El segundo libro es una novela: Conjunto vacío (Almadía, 2015), que recurre a los croquis de la teoría de conjuntos (y por ello los personajes son identificados, también, con M o A) para ilustrar el texto y no al revés, si es que es eso lo pretendido por Gerber Bicecci, como quizá fue el caso de Gabriel Orozco, el polémico artista conceptual que ha demostrado ser un fino escritor, autor de una suerte de preceptiva (Materia escrita, 2014) que habría complacido a Antonio Palomino y a otros maestros expositores del dieciochesco arte de pintar. Los croquis en Conjunto vacío son tan literarios como los de Stendhal, quien en su enorme literatura íntima ilustraba así sus libros, sin otra pretensión que divertirse, soltar la mano, poner en claro párrafos y pensamientos.

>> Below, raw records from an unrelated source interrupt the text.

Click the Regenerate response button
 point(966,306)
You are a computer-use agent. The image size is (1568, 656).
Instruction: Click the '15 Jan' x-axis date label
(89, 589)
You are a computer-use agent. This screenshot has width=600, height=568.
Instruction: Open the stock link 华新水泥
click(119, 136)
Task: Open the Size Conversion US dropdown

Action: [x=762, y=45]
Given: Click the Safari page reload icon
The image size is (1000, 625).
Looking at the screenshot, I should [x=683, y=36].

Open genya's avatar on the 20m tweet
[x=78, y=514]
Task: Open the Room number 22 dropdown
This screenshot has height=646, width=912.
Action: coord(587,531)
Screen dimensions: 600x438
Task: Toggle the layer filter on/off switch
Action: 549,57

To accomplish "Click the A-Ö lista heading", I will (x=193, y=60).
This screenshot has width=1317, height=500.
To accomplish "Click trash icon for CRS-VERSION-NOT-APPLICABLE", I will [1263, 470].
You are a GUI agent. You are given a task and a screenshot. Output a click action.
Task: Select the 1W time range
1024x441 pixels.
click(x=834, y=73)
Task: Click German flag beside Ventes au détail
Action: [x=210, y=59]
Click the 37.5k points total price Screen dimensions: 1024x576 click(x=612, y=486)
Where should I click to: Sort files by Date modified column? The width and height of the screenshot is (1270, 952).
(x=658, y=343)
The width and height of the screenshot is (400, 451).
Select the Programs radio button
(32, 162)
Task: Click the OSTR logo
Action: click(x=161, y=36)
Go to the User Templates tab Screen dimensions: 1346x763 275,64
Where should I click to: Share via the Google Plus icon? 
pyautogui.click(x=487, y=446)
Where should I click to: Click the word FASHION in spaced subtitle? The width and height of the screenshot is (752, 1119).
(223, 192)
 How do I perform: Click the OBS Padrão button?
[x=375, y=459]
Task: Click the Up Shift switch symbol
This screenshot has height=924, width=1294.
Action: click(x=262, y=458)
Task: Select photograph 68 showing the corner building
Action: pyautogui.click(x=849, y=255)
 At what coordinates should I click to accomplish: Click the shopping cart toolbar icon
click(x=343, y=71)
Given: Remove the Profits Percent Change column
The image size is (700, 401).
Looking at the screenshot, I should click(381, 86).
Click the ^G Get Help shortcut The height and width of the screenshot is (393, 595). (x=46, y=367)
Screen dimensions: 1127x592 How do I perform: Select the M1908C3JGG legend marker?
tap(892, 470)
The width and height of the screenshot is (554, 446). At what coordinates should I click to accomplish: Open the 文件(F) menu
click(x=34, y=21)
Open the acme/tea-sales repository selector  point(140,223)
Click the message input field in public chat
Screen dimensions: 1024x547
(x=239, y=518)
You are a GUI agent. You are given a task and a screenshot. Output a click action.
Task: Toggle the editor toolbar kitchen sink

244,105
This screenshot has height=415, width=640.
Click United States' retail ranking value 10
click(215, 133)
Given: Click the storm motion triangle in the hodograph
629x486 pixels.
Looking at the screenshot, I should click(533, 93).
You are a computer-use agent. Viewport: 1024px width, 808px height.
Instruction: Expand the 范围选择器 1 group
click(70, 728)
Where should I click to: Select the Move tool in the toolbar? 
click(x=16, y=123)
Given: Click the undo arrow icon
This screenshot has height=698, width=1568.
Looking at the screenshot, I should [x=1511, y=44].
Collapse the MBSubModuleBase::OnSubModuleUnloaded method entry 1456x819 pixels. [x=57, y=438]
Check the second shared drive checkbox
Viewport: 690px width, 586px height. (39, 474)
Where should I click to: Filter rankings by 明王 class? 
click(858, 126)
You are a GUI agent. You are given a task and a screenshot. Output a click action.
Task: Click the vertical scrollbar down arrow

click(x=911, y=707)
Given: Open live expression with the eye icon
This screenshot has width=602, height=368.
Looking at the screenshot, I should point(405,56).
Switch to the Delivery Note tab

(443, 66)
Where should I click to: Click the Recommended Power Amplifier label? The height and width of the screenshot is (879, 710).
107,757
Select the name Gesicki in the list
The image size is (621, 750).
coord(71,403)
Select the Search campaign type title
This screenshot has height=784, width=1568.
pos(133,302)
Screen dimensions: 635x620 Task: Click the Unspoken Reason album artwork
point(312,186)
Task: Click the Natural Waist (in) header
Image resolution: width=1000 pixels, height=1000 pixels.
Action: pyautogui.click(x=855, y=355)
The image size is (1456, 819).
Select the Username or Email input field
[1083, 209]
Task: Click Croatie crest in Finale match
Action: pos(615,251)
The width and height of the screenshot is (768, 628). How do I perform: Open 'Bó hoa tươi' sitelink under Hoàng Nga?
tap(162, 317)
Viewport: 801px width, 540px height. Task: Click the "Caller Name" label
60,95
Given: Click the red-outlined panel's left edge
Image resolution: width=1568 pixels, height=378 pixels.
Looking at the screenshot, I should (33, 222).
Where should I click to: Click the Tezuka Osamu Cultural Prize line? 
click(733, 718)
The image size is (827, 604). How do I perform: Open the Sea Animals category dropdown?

¿Qué será la literatura conceptual cuando toda literatura lo es? Fue llamada “conceptista” por su doble o triple sentido poético, la paráfrasis mitológica, el énfasis alegórico y la oscuridad manifiesta, como lo hizo Góngora precedido por Alonso de Ledesma. Aquel conceptismo, aborrecido en nuestra lengua hasta bien avanzado el siglo XIX y glorificado después de 1927, en ambos casos, me parece, por razones equivocadas, es muy distinto al pregonado por los cazadores de esa arca perdida, la poesía total, quienes pretenden, desde Dadá, la ilusoria pansofía. Pero si algo ilumina los escritos de Gerber Bicecci (Ciudad de México, 1981), es la transparencia, la gracia, el desenfado, es una verdadera y acaso involuntaria stendhaliana que en Conjunto vacío cuenta, de una manera insólita y a la vez familiar, un lapso en la historia de su generación, la de los primeros sudamericanos nacidos en México, donde se vinieron a refugiar mientras imperaron en el sur aquellas abominables dictaduras. Creo —espero equivocarme— que esta generación de nuevos “niños de la guerra”, como los hubo, peninsulares, tras 1939, casi no ha escrito literatura. Por fuerza será muy diferente a la de sus padres.

Conjunto vacío no incide en lo histórico (el exilio está representado, como una montaña siempre visible, con una abuela varada en la Argentina o en unas líneas sobre si el padre de la narradora fue o no fue “revolucionario” y que pudo querer decir aquello, ayer y ahora) aunque si, con desenfado, en lo erótico. Amor–placer con la pareja, amor fraternal, amor por los padres. La novela está escrita en fragmentos, todos ellos acompañados, como en los diarios de viaje stendhalianos o en sus Recuerdos de egotismo, con frases sentenciosas y rutinarias (“El desamor es una especie de enfermedad que sólo puede combatirse con la rutina”) o evidentes y simplonas (“Cuando un suceso es inexplicable se hace un hueco en alguna parte”) pues Stendhal, a diferencia de los epigramistas del Gran Siglo, no postulaba dobles verdades morales, a su manera conceptuales, sino problemas narrativos, como en el caso de Gerber, al refugiarse en lo Innombrable (“Hay cosas, estoy segura, que no se pueden contar con palabras”) o recurrir al también ya clásico culto a la Mallarmé de la página en blanco, como su maestro de Grenoble recordaba los planos militares para Napoleón que le hacía dibujar su tío. Estamos ante egotistas: personas que quieren saber quiénes son y tienen la impudicia de hacerlo frente a los otros. Artistas visuales, acaso: ambos son escritores de imágenes, no de conceptos.

Preferiría que cada lector, tras leer Mudanza y Conjunto vacío, responda por su cuenta a las preguntas postuladas por la obra de Verónica Gerber Bicecci.